WORK INSTRUCTIONS> Look for "agent" in each line of the entries, and return the matching lines.

[[ DATA RECORDS, beginning ]]

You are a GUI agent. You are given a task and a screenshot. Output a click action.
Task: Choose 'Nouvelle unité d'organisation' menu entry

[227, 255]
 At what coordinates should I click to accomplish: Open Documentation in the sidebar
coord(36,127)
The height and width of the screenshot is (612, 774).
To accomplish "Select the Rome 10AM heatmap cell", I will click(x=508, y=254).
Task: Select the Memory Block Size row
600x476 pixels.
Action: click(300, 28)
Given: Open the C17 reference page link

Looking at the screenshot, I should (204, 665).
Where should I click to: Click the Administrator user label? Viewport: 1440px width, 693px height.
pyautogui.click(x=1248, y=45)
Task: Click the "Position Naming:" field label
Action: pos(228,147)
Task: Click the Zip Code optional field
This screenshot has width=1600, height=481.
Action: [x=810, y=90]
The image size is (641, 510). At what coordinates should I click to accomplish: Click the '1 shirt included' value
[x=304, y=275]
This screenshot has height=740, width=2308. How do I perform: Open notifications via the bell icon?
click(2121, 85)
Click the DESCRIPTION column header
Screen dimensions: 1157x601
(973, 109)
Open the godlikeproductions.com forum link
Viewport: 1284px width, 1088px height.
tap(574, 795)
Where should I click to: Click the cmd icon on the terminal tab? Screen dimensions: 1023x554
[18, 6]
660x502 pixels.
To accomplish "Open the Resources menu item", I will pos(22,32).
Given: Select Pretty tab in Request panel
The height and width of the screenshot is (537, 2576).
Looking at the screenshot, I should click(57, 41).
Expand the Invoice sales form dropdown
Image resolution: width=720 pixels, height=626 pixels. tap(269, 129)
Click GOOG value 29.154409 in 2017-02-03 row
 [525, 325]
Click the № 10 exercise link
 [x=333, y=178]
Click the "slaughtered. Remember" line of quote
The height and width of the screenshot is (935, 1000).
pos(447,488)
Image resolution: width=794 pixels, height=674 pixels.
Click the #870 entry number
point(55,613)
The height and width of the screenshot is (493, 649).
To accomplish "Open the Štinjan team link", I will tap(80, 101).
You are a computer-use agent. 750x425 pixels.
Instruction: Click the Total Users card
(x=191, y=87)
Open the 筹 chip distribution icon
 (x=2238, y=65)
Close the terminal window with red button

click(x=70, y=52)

[[ DATA RECORDS, end ]]

YOUR SOLUTION>
You are a GUI agent. You are given a task and a screenshot. Output a click action.
You are a computer-use agent. 750x425 pixels.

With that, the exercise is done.